┌────────

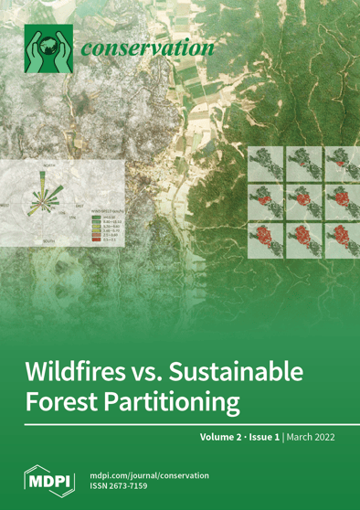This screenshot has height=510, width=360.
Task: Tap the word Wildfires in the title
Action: (x=87, y=372)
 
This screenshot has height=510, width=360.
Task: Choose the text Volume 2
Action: (x=225, y=438)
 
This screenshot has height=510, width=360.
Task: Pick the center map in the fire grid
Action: (x=303, y=198)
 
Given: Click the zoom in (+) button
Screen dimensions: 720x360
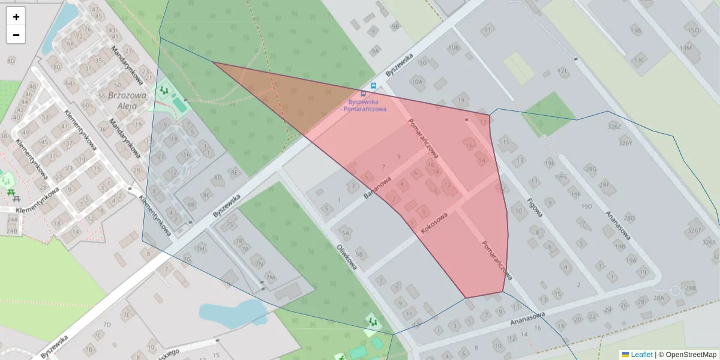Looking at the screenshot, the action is click(x=16, y=17).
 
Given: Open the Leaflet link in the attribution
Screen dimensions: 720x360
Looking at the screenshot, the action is click(x=641, y=355).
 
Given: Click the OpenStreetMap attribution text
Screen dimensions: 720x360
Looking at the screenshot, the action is click(x=691, y=355).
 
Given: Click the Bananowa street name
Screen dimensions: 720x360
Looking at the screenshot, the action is click(x=377, y=188).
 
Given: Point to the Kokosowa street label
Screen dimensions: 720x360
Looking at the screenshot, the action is click(x=434, y=223).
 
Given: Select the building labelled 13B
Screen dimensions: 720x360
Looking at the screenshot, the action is click(x=635, y=30).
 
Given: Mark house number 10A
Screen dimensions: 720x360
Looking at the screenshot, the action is click(x=417, y=82).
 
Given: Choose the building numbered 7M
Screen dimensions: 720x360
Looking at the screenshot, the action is click(x=270, y=277).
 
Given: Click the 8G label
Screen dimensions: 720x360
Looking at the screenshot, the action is click(x=11, y=60).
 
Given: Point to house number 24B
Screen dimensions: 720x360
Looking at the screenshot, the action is click(x=12, y=230).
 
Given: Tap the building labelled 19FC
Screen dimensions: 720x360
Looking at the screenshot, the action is click(x=561, y=176).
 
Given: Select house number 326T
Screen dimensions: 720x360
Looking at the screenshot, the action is click(x=695, y=230).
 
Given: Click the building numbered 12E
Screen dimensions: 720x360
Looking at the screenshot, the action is click(x=562, y=71).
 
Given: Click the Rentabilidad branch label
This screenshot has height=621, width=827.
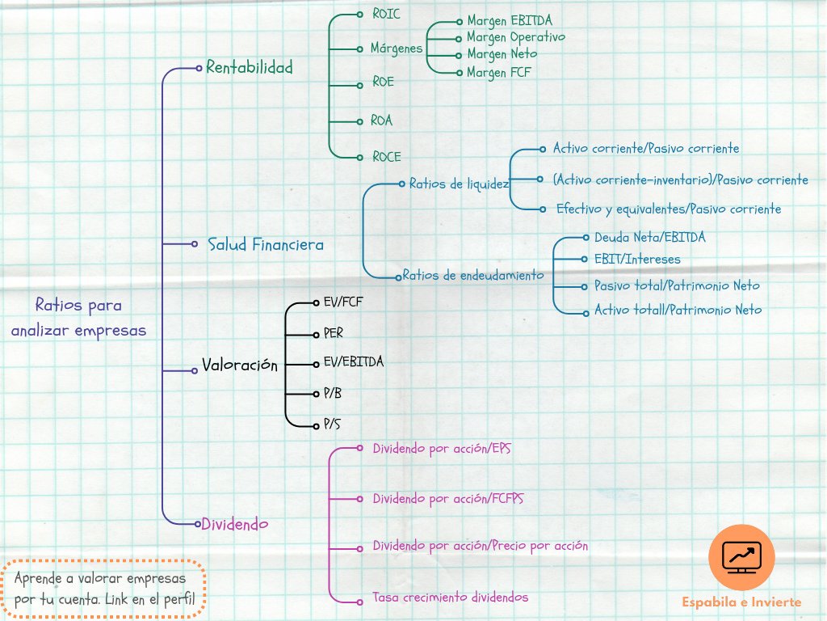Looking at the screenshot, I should click(249, 67).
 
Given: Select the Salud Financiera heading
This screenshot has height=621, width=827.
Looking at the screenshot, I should click(265, 244).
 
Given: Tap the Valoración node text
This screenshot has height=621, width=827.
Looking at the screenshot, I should click(239, 365).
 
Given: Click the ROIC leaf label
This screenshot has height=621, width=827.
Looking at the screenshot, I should click(386, 15).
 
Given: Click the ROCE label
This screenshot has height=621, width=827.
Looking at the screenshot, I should click(386, 157).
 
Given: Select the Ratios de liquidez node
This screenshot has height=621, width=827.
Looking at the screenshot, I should click(458, 184).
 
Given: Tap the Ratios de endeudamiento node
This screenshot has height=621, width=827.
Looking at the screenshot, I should click(472, 275).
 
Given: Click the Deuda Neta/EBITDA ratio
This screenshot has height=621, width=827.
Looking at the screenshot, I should click(649, 238).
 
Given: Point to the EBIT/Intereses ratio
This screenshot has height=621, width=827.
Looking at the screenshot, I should click(637, 260).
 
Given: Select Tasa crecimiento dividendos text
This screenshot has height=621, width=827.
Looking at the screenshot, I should click(450, 598).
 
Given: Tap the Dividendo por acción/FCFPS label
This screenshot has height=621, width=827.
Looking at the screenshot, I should click(447, 499).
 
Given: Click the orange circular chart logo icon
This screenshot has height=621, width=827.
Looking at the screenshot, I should click(741, 556).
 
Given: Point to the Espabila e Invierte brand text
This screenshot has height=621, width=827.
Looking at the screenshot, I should click(741, 602).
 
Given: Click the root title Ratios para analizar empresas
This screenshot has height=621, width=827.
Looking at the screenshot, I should click(78, 318).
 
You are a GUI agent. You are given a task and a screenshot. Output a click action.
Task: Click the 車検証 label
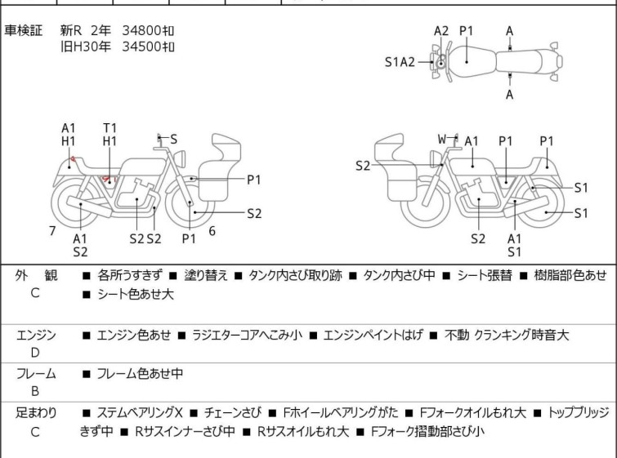coord(24,30)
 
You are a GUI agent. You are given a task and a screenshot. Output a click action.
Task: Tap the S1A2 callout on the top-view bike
coord(400,61)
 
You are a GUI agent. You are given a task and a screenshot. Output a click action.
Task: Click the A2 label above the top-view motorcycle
coord(441,31)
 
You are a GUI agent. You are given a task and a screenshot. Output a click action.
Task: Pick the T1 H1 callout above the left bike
coord(110,135)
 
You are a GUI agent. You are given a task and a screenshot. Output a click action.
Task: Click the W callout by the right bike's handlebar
coord(441,140)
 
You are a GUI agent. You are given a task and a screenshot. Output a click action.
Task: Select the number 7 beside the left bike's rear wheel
coord(52,231)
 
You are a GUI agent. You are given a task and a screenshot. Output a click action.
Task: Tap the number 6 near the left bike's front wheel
coord(212,231)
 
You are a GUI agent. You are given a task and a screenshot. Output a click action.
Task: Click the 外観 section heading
coord(35,276)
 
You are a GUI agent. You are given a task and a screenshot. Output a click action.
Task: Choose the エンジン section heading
coord(36,335)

└────────

Written task → Count the lines above that contain the string "Choose", with case counting, and reply with only the number.

Exercise result → 3